#### EXERCISE DATA
────

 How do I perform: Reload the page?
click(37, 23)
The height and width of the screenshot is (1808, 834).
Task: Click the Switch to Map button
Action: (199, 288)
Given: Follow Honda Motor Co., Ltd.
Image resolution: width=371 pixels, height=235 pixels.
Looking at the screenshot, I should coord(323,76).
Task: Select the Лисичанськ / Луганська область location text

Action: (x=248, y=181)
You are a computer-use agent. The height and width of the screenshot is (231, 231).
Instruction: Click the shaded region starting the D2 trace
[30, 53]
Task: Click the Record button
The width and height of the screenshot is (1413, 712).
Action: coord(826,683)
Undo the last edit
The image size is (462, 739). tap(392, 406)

────

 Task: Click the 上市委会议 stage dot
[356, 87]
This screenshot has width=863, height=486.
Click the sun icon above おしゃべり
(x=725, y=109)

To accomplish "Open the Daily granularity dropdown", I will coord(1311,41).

────

#### EXERCISE
All lines in the listing above from the line containing "How do I perform: Reload the page?" to the line containing "Given: Follow Honda Motor Co., Ltd.", inclusive, should be retyped exactly; no other lines should appear.

#### SOLUTION BELOW
 How do I perform: Reload the page?
click(37, 23)
The height and width of the screenshot is (1808, 834).
Task: Click the Switch to Map button
Action: (199, 288)
Given: Follow Honda Motor Co., Ltd.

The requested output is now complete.